### Work required
Starting with the first line of the records, write out each line exactly until you have included the line containing "Click the Quit".

[Opening Data under study section]

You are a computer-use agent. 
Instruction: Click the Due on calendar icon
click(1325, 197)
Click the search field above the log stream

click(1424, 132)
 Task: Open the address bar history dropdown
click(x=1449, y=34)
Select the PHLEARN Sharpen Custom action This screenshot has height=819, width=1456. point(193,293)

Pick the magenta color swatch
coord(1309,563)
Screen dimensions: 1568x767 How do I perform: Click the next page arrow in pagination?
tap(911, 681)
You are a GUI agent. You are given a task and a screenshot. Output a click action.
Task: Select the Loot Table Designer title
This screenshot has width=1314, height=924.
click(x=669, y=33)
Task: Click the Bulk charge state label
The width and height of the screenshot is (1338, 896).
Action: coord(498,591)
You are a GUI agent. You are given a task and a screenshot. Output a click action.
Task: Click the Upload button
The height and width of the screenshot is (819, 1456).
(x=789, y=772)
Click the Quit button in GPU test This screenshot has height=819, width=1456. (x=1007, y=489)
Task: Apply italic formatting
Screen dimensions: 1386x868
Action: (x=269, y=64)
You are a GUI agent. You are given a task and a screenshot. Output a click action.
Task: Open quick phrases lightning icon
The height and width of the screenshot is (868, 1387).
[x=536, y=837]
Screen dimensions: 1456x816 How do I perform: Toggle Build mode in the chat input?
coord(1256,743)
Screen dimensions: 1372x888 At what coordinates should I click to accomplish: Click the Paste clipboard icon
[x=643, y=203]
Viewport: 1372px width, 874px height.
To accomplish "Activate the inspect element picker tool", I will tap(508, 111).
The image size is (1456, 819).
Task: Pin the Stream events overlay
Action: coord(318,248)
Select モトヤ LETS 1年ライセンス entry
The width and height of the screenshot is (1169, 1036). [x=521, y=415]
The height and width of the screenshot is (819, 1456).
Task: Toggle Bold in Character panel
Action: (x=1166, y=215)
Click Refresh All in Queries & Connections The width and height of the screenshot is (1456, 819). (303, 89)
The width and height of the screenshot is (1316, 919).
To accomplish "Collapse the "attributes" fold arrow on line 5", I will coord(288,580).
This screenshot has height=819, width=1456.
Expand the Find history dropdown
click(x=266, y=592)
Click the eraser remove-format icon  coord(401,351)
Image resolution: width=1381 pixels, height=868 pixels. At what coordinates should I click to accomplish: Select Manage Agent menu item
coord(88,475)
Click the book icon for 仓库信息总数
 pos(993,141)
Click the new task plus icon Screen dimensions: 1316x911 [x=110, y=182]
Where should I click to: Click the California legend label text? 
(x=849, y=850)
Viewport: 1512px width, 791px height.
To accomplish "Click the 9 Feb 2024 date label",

[Closing Data under study section]

### Completed task
You are a computer-use agent. 
Instruction: Click the Due on calendar icon
click(1325, 197)
Click the search field above the log stream

click(1424, 132)
 Task: Open the address bar history dropdown
click(x=1449, y=34)
Select the PHLEARN Sharpen Custom action This screenshot has height=819, width=1456. point(193,293)

Pick the magenta color swatch
coord(1309,563)
Screen dimensions: 1568x767 How do I perform: Click the next page arrow in pagination?
tap(911, 681)
You are a GUI agent. You are given a task and a screenshot. Output a click action.
Task: Select the Loot Table Designer title
This screenshot has width=1314, height=924.
click(x=669, y=33)
Task: Click the Bulk charge state label
The width and height of the screenshot is (1338, 896).
Action: coord(498,591)
You are a GUI agent. You are given a task and a screenshot. Output a click action.
Task: Click the Upload button
The height and width of the screenshot is (819, 1456).
(x=789, y=772)
Click the Quit button in GPU test This screenshot has height=819, width=1456. (x=1007, y=489)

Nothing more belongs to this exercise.